Relationship between genetic factors and phenotypic changes in CD4⁺ T cells (A) Model of genetic effect on phenotypic changes in CD4⁺ T cells. CD4⁺ T cell changes are observed as qualitative (NMFproj cell features) and quantitative (cell-type frequencies) changes. (B) Scatterplot showing the genetic effect on cell frequencies (x axis) and NMF features (y axis). Sc-linker weight per cell was calculated by dot products of sc-linker outcome (NMF) and NMF cell features. For cell frequencies and NMF cell features, coefficients of GLM output for each cluster L2 population were used. Spearman’s correlation of sc-linker weight and cell frequency/NMF cell feature changes were calculated.
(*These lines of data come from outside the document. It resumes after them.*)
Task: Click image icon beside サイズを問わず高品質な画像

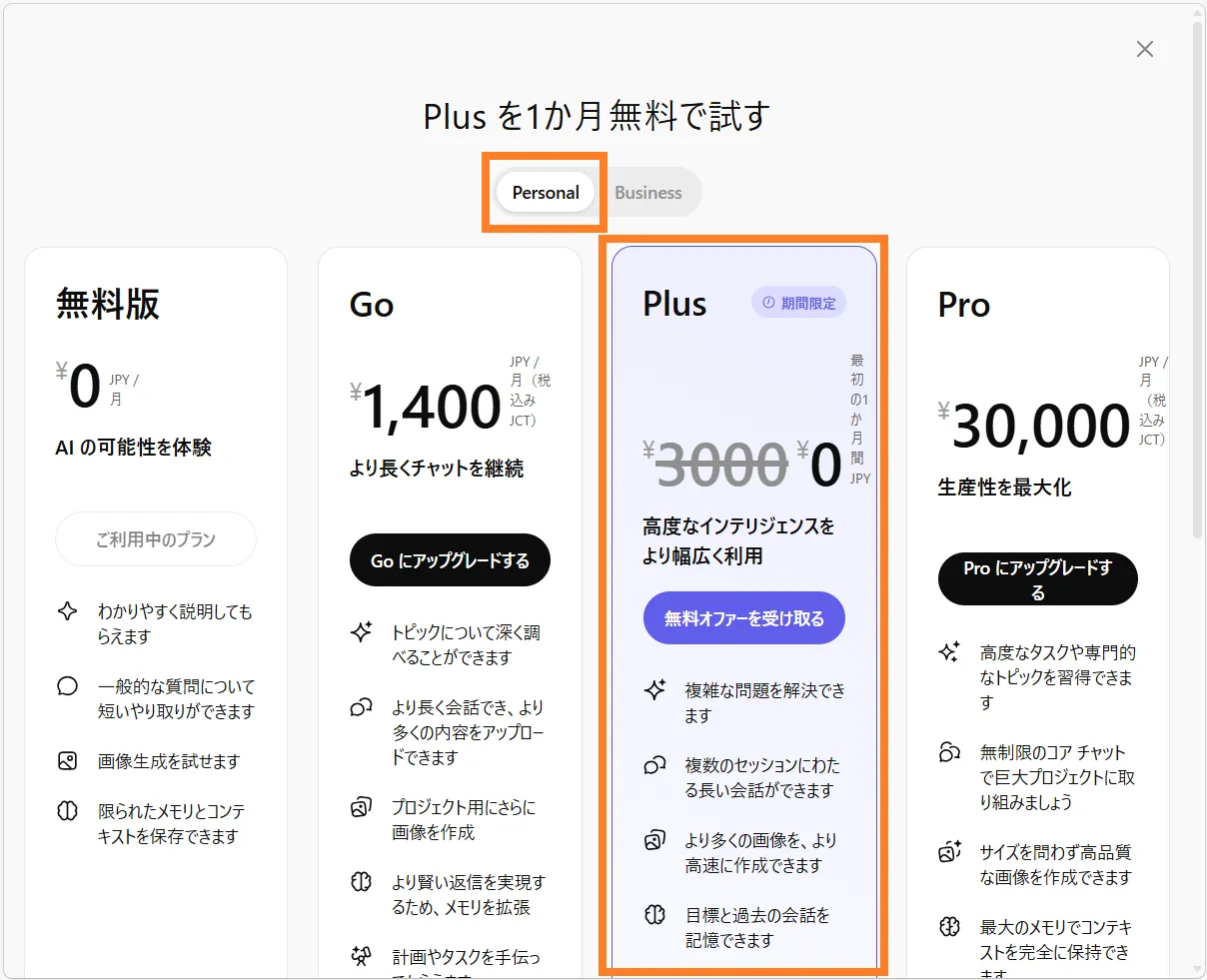Action: [949, 852]
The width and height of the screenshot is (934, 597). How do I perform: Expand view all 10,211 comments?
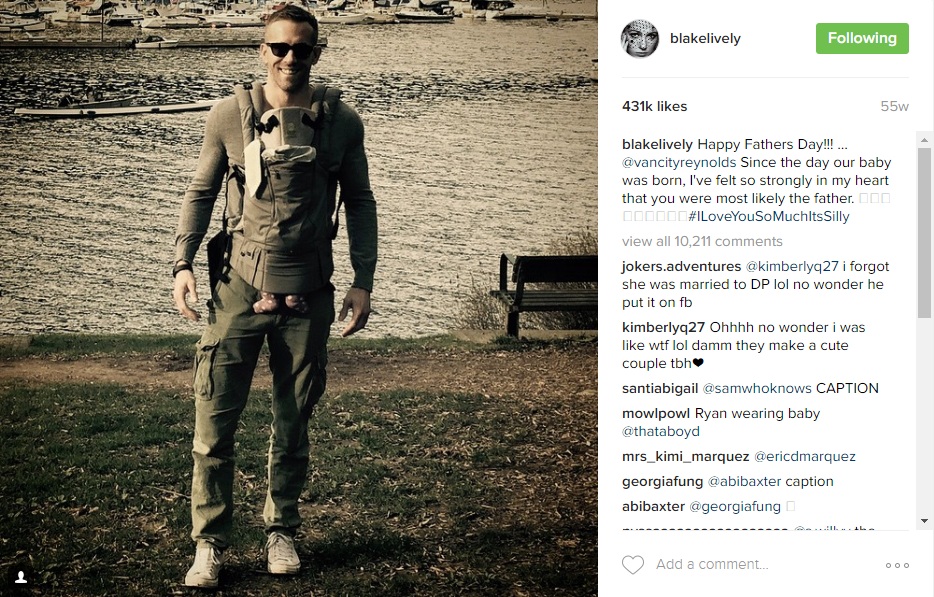click(702, 241)
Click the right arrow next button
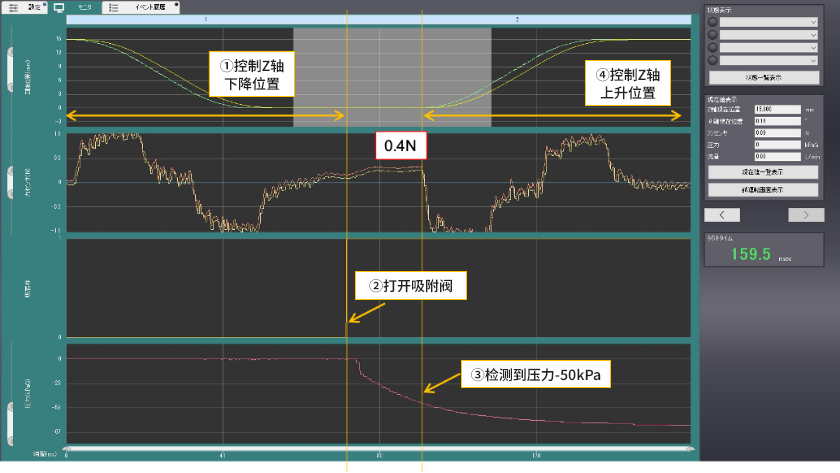Image resolution: width=840 pixels, height=473 pixels. click(x=805, y=214)
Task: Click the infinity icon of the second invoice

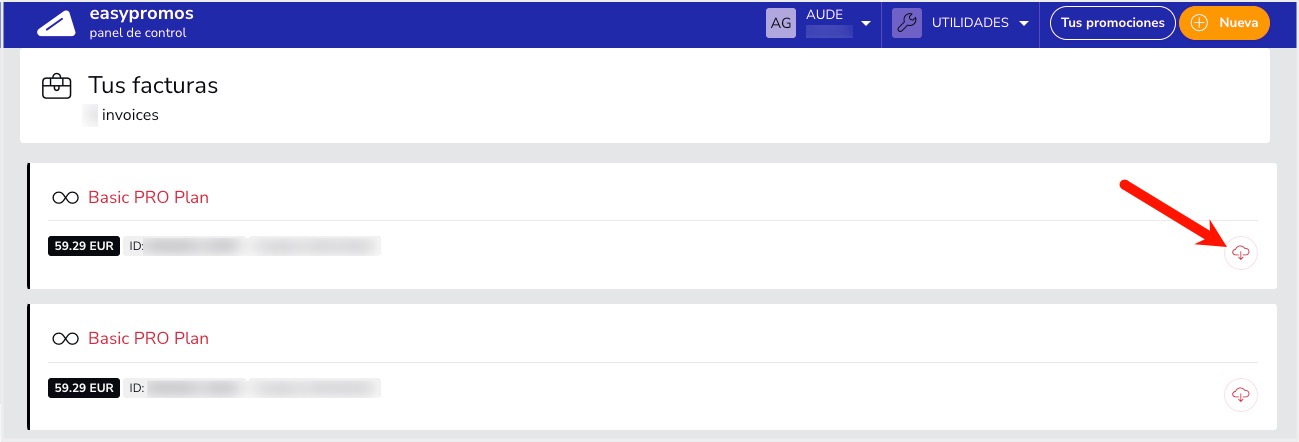Action: [65, 339]
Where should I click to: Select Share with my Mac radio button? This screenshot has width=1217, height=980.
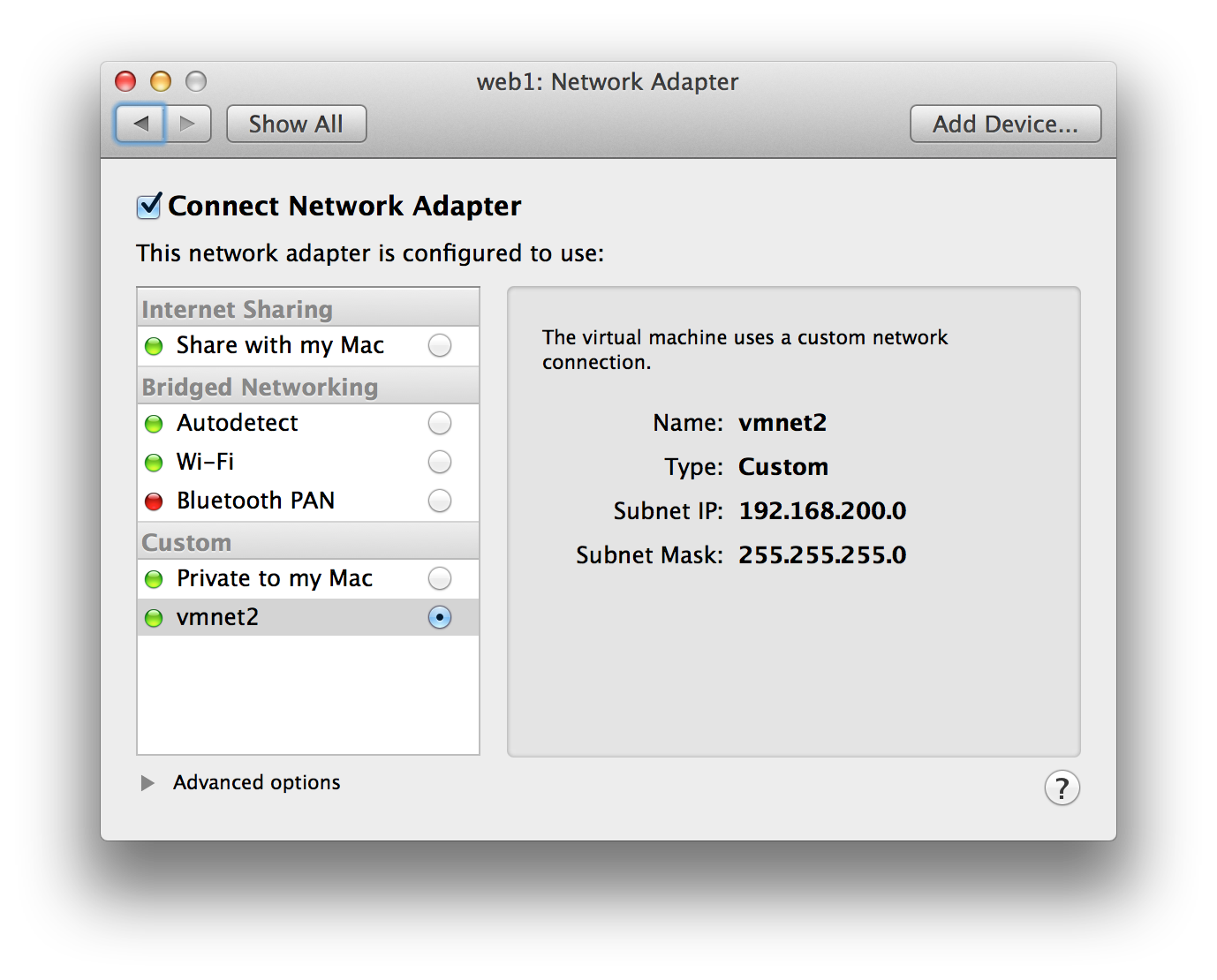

For the correlation with sc-linker and NMF cell feature changes, we used the maximum R among NMF features for the visualization. COVID19-A, very severe respiratory symptom; COVID19-B, hospitalized; COVID19-C, SARS-CoV-2 infection. (C) Individual sc-linker weights, cell frequency changes (coefficient for each cluster L2), and NMF cell feature changes in the factor with the highest magnitude (E score) (coefficient for each cluster L2) of MS, MG, and SLE were visualized on the UMAP embeddings (left panel). For the coefficient of the NMF cell feature changes, only one representative factor with the highest E score for each disease is shown. The bar plot of Spearman’s correlation of cell frequency and NMFproj changes with partitioned heritability is shown in the right panel. The colors of the bars, except for cell frequency, indicate the E score calculated using sc-linker.